Problem description: Please rewrite the rows below, changing "click action" to "tap action" wherever it occurs and leaving everything else untouched.

[Target pointing data]
※ ※ ※
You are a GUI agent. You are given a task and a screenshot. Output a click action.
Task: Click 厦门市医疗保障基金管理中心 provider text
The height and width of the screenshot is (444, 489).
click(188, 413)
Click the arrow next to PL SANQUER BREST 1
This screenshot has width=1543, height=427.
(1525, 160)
※ ※ ※
Finished task:
You are a GUI agent. You are given a task and a screenshot. Output a tap action.
Task: Click 厦门市医疗保障基金管理中心 provider text
The height and width of the screenshot is (444, 489).
click(188, 413)
Click the arrow next to PL SANQUER BREST 1
This screenshot has width=1543, height=427.
(1525, 160)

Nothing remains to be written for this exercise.